盲・聾学校を中心に行われている0歳からの最早期教育相談や育児教室等の保護者支援は、ここ2~3年で倍増しています。学校に来てもらうだけでなく、療育施設や保育所等への巡回訪問相談も年々増加しています。また、幼稚園や小・中学校へ出向いての相談支援も、通級相談支援を上回るほどのニーズがあります。養護学校でも、地域の福祉機関や教育委員会とタイアップした、療育センター・保育所・幼稚園・小学校・中学校への支援を組織化する試みが各地で行われています。さらに、行動が気になったり障害のあったりする子どもを実際に担当している指導者向けの講習会では、分かりやすいシュミレーション体験や教材・教具の紹介、模擬授業が好評です。そのような子どもを担当していない通常の学級の先生方対象の集中講座等の研修会を開催すると、教員や福祉の担当者や保護者等の大勢の方々の参加があり、関心が年々高まってくる手応えを感じます。

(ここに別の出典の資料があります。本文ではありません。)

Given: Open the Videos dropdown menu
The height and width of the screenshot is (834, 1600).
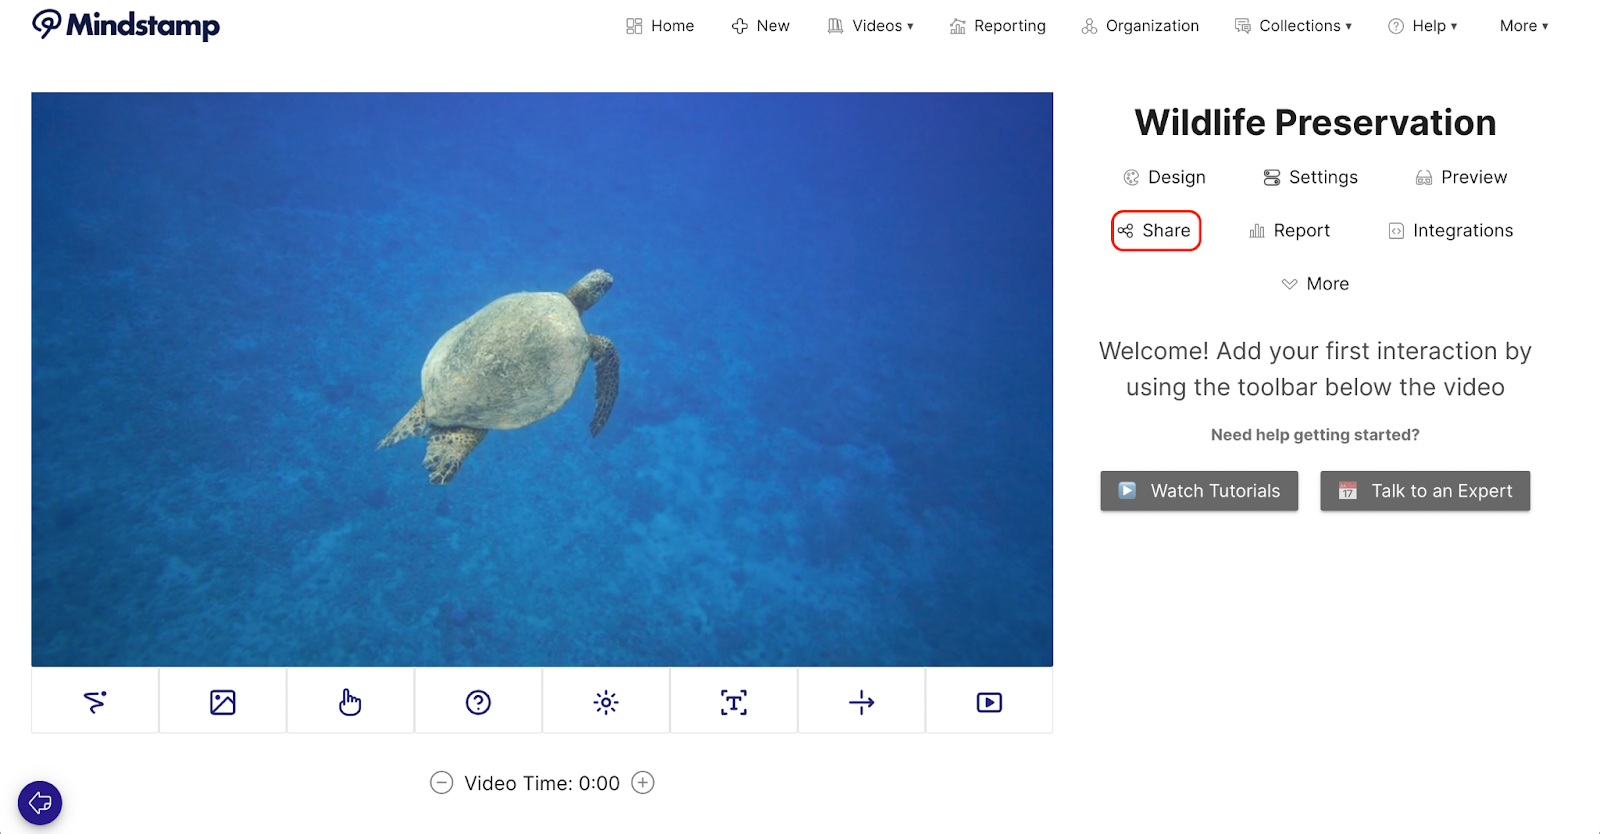Looking at the screenshot, I should tap(871, 26).
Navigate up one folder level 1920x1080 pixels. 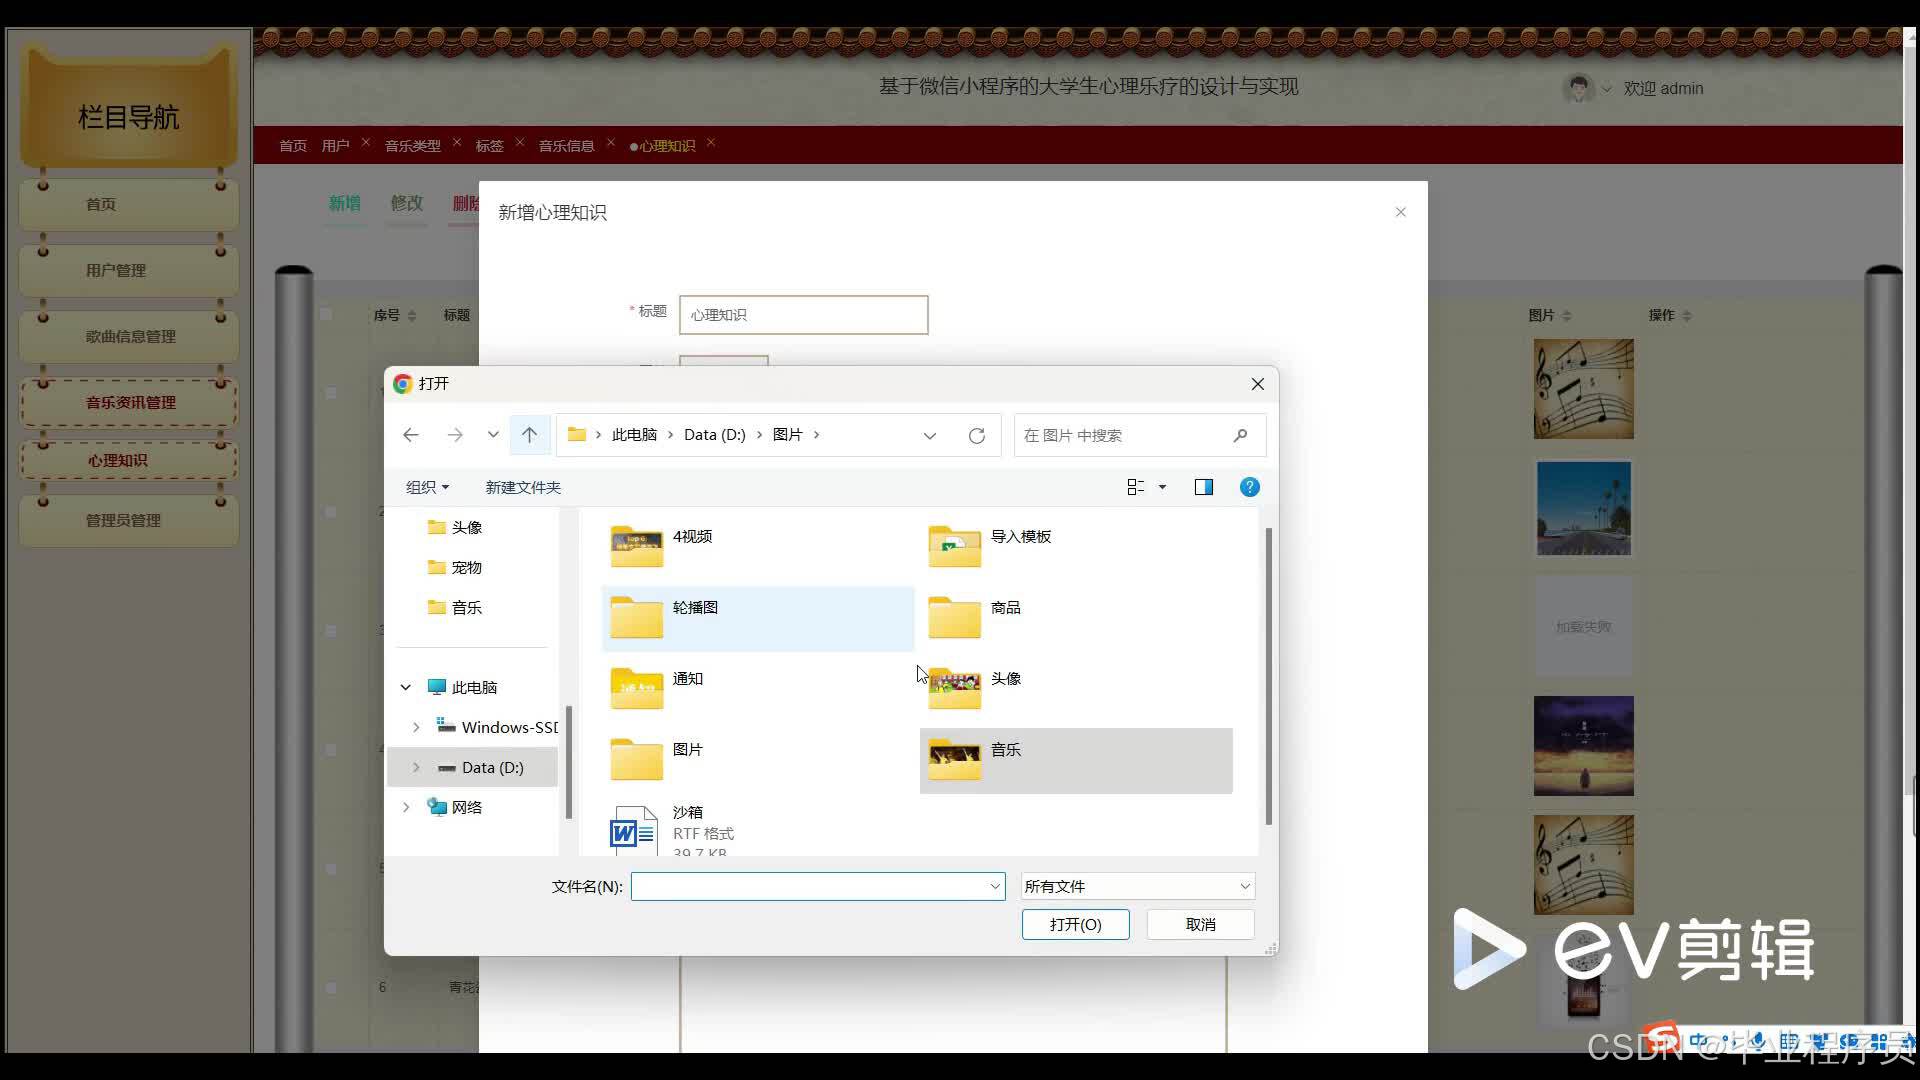click(529, 435)
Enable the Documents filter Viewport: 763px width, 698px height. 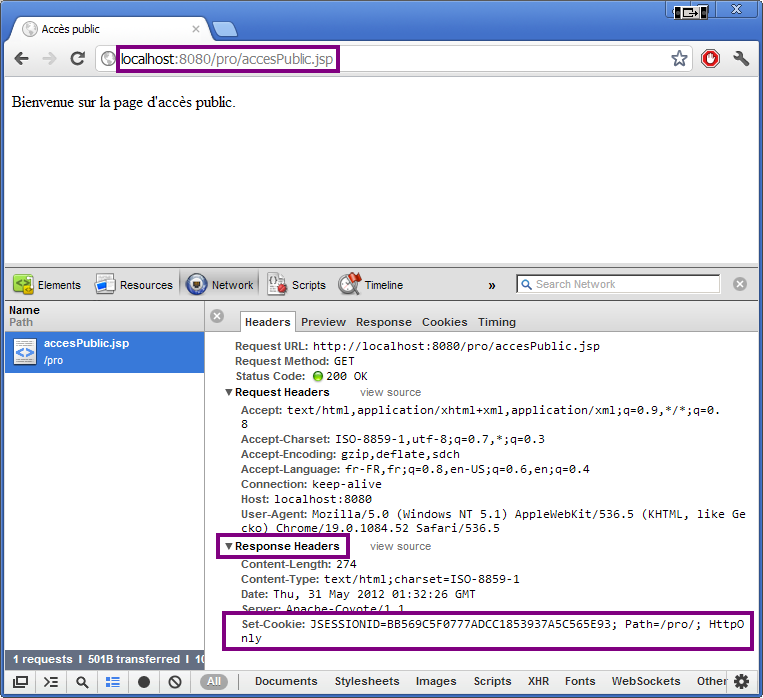[286, 681]
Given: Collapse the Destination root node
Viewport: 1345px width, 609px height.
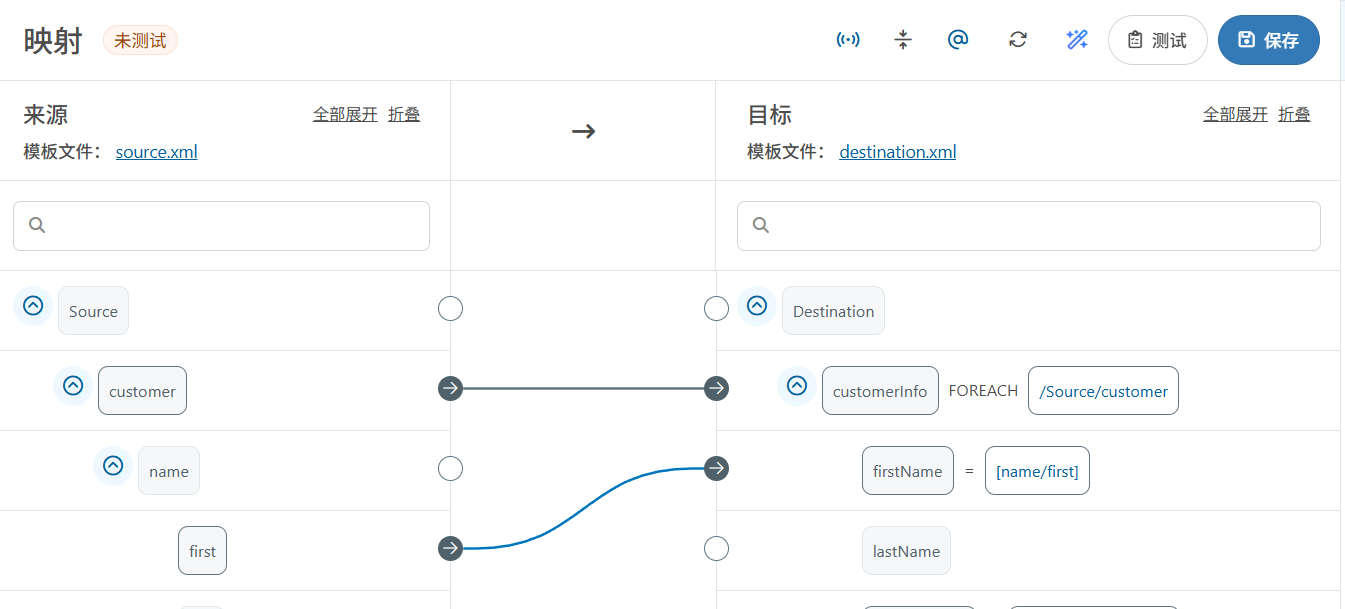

これらの地域支援センターとしての活動が、特別支援学校の大きな役割として規定され、在籍の子どもたちへの指導の充実と両輪となって拡大充実することによって、特別支援学校が地域に開かれ、必要な方々に身近に感じていただき、自由に活用してもらえる支援機関となることができると考えます。今回の特別支援教育の推進をチャンスとして全国的な取り組みが一斉に進んでいくことが期待できます。

生涯にわたる支援の核となる特別支援学校

保護者は、わが子の言葉や身体の働きや行動の遅れが気になったり、障害があると分かったりすると一人で思い悩み、あちらこちらと相談に歩き、その結果に一喜一憂しながら子どもに一番合ったところを求め続けたと話されます。残念なことに、このような取り組みは、保護者の努力にかかっているのが現状です。

子どもが誕生したら医療・福祉・教育が一体となってその健やかな成長を支援し、保護者は最も重要な支援者の一人として、余裕を持ってわが子の状態を受け入れ、成長を喜ぶようなシステムが一番必要とされていると考えます。

今回作成することとされた「個別の支援計画」は、そのようなシステムづくりのための大事な道具です。盲・聾・養護学校は個別の教育支援計画を平成17年度に作成することになっており、私ども全国特殊学校長会は、今年5月に、個別の教育支援計画の考え方や作成の仕方、活用の仕方を『個別の教育支援計画(中間まとめ)』として公表しました。

17年度は在籍している子どもたちの教育支援計画を作り、子どもたちを取り巻く支援者が集まって支援会議を開くことにより、教育・医療・福祉・労働等の連携が図られます。高等部から就労に向けての「移行支援計画」は、各地の盲・聾・養護学校で取り組みが始まっています。さらに、乳幼児期から就学に向けての支援計画の作成を基に、支援会議を開くことにより、子どもたちの発達の状態に合った適切な援助をどこで、どのくらい、どのように行うかについて共通理解を深めることができます。そのことにより、子どもたち一人ひとりのニーズにあった教育を柔軟に行うことができます。

私ども、盲・聾・養護学校は、各地の置かれた環境の中で、専門性とセンター機能の両輪を充実するよう努力しています。盲・聾・養護学校が、生涯にわたる支援の核となる特別支援学校へと進化する姿を保護者の方々に見せることができるよう努力を続けていきます。